▶ **WHAT YOU SHOULD DO**
Apart from the images, repeat the data below exactly as written.

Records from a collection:
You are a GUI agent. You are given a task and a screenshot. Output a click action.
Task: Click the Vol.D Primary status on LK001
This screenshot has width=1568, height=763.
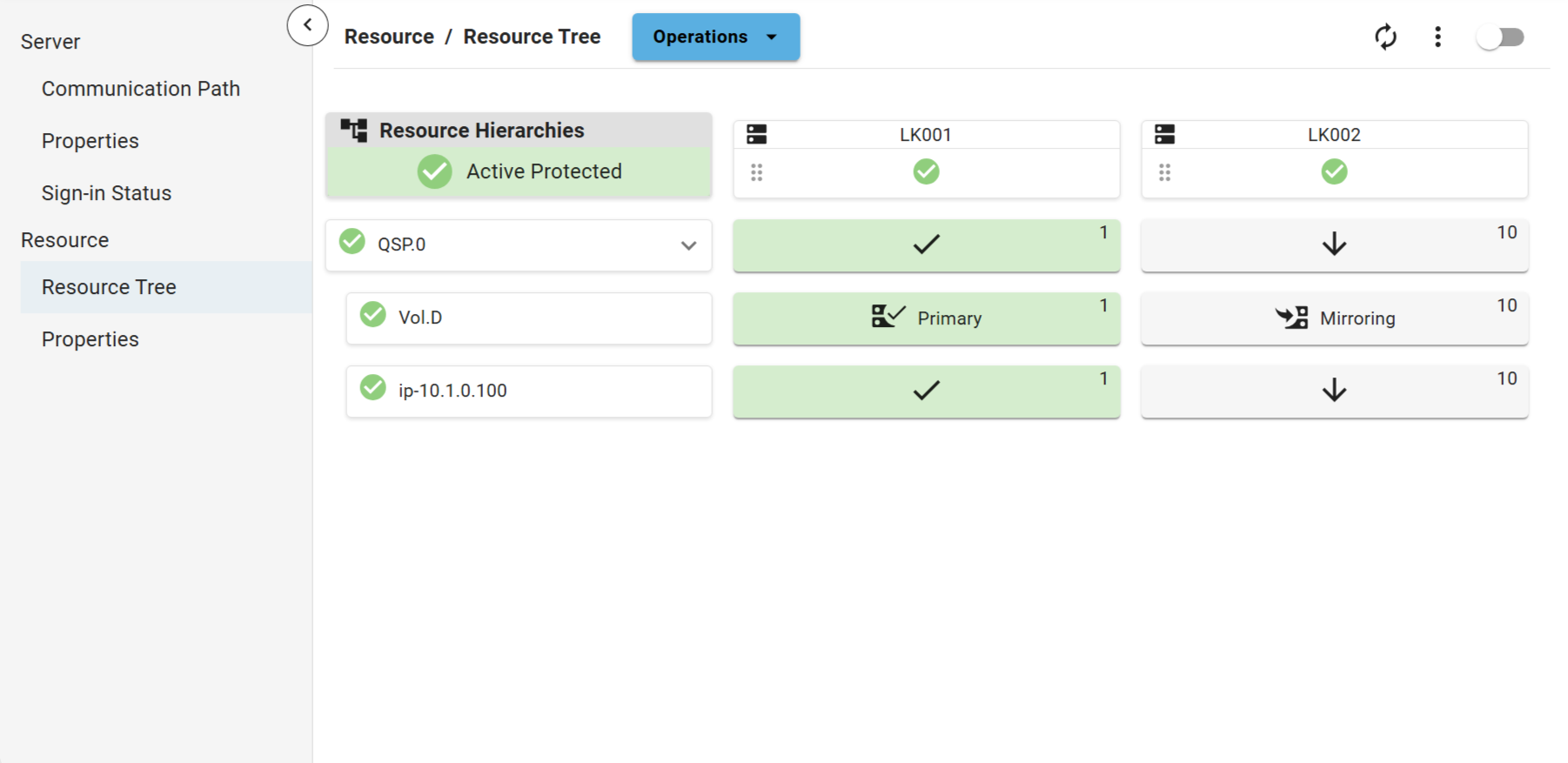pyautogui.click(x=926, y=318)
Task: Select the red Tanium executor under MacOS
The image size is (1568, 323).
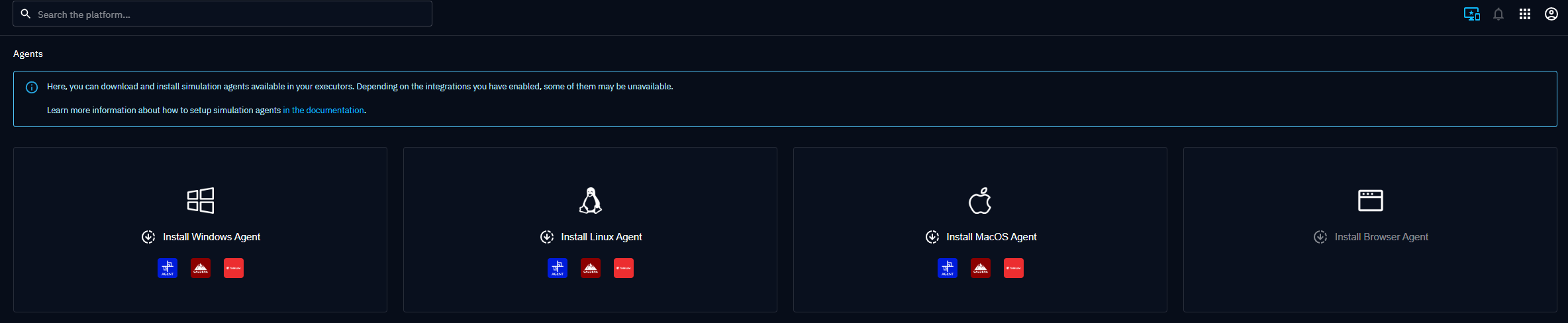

▶ **EXERCISE ANSWER**
You are a GUI agent. You are given a task and a screenshot. Output a click action.
Task: Click the Vol.D Primary status on LK001
This screenshot has width=1568, height=763.
pyautogui.click(x=926, y=318)
Task: Select the red Tanium executor under MacOS
The image size is (1568, 323).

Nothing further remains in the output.